Problem details: Repeat the records word for word, beginning at the line that contains "The image size is (584, 389)." and stopping after the line that contains "Screen dimensions: 535x262 [47, 74]".

:: Dataset records ::

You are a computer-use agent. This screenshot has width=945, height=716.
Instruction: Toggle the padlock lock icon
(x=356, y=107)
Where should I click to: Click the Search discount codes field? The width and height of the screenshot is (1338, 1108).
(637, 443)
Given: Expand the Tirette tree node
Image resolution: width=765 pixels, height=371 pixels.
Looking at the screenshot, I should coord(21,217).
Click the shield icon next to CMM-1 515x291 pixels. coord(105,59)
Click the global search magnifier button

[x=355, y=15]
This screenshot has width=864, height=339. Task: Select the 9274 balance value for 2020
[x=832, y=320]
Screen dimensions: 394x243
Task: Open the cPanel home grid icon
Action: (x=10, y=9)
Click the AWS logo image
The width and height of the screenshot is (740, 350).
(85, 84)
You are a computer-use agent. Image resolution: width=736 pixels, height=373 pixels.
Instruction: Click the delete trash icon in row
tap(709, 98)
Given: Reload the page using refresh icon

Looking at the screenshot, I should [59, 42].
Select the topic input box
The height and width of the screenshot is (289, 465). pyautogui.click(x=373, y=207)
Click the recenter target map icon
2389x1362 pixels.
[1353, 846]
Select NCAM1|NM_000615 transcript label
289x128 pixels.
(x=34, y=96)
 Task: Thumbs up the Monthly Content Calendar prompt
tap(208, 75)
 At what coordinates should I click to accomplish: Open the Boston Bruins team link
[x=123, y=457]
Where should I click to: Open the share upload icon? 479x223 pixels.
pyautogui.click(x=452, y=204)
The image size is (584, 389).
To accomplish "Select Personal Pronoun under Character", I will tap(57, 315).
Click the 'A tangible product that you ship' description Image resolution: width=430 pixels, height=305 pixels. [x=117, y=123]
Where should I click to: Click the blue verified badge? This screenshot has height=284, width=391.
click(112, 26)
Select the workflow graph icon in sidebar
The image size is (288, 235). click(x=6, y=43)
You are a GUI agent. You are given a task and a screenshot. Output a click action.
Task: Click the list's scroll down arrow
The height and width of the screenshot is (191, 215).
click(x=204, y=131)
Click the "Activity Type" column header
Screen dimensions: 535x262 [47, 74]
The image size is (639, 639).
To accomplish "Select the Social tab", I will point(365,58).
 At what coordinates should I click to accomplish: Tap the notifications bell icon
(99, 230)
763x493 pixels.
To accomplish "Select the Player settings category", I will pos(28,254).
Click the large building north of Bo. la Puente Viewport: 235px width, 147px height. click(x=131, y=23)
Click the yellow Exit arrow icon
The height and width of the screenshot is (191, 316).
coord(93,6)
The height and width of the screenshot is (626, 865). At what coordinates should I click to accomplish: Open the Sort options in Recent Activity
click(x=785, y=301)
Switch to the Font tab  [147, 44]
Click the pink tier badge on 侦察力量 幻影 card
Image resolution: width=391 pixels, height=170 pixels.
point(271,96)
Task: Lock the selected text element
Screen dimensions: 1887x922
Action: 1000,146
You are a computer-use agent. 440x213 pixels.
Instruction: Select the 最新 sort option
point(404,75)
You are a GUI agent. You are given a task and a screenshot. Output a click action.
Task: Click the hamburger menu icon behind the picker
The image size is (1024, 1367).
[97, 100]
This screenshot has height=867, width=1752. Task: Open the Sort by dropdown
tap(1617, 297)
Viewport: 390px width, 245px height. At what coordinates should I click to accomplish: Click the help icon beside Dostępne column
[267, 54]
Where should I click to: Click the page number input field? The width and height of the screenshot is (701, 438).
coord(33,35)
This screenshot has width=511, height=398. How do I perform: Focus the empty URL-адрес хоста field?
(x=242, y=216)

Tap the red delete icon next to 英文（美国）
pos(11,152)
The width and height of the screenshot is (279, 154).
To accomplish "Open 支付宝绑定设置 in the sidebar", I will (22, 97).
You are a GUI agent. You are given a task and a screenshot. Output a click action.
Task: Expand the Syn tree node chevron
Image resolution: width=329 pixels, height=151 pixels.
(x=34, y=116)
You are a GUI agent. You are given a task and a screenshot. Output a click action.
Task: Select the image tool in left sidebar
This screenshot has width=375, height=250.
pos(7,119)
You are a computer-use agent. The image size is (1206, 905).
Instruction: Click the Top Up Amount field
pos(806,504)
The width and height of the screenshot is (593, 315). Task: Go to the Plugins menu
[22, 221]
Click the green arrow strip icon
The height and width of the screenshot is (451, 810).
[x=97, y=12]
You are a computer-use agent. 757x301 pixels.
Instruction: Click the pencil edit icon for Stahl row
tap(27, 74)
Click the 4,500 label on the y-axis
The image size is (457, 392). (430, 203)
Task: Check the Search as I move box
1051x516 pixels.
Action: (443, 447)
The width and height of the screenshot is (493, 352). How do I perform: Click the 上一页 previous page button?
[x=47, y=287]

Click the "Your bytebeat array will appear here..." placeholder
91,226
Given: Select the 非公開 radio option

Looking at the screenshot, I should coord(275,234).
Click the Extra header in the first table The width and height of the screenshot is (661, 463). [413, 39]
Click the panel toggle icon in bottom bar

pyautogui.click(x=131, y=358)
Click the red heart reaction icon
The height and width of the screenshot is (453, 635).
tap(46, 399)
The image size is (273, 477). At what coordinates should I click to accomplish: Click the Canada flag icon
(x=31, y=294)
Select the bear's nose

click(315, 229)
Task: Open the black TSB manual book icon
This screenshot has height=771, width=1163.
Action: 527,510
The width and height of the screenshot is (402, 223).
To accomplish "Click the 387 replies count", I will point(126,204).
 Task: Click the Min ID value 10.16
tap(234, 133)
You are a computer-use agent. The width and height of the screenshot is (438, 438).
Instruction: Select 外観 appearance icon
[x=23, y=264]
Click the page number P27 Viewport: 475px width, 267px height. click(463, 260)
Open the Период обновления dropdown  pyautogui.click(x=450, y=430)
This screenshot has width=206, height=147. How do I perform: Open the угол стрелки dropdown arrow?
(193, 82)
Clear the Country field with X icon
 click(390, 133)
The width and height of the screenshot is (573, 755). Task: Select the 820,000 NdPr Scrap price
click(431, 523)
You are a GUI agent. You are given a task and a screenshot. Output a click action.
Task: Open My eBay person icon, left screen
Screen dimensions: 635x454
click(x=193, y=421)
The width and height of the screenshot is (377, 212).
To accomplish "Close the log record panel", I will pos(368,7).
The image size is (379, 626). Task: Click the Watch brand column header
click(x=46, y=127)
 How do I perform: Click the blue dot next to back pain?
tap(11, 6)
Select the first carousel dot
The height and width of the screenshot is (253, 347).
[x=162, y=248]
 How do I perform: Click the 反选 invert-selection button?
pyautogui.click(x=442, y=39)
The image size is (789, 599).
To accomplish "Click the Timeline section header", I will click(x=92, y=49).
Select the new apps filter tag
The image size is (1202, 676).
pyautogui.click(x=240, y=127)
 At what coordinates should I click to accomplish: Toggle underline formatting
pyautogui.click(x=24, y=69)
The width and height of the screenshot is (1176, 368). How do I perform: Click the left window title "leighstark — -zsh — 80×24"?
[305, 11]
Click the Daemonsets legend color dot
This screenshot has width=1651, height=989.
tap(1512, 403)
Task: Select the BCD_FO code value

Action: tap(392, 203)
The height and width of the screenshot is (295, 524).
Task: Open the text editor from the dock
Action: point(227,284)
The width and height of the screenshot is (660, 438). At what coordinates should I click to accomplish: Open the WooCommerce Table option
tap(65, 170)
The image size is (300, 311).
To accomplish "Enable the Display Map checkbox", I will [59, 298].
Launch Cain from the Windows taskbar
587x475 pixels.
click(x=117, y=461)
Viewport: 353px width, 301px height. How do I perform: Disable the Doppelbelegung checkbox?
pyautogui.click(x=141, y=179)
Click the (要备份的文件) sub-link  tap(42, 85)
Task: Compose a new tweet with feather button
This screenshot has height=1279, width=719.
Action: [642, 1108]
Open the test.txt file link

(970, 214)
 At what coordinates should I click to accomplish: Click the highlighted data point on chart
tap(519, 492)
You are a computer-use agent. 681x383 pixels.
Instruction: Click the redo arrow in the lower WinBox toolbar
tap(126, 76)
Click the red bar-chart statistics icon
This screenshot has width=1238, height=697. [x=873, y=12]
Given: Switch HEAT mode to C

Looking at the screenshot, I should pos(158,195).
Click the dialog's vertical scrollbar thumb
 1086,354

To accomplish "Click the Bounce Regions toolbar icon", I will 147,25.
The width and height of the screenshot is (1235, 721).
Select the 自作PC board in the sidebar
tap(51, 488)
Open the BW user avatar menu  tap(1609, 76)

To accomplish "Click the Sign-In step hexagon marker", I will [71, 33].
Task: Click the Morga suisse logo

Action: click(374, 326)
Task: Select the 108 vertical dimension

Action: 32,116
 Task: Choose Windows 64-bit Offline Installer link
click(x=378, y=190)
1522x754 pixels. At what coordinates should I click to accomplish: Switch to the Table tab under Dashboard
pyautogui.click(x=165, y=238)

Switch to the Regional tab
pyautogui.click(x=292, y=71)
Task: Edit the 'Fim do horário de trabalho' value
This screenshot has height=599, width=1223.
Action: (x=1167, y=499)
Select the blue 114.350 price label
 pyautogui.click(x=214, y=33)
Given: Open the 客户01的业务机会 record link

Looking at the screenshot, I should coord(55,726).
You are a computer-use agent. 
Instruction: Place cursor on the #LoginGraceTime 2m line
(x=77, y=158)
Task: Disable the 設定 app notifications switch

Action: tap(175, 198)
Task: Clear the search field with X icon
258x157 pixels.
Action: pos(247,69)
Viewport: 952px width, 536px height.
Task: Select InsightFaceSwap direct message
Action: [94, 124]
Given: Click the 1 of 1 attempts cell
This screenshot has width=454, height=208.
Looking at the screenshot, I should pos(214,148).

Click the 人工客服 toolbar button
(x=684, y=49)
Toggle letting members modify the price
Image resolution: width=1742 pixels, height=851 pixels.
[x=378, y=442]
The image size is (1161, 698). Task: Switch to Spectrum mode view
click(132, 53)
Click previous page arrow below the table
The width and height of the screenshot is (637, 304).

:::

Final result:
The image size is (584, 389).
To accomplish "Select Personal Pronoun under Character", I will tap(57, 315).
Click the 'A tangible product that you ship' description Image resolution: width=430 pixels, height=305 pixels. [x=117, y=123]
Where should I click to: Click the blue verified badge? This screenshot has height=284, width=391.
click(112, 26)
Select the workflow graph icon in sidebar
The image size is (288, 235). click(x=6, y=43)
You are a GUI agent. You are given a task and a screenshot. Output a click action.
Task: Click the list's scroll down arrow
The height and width of the screenshot is (191, 215).
click(x=204, y=131)
Click the "Activity Type" column header
Screen dimensions: 535x262 [47, 74]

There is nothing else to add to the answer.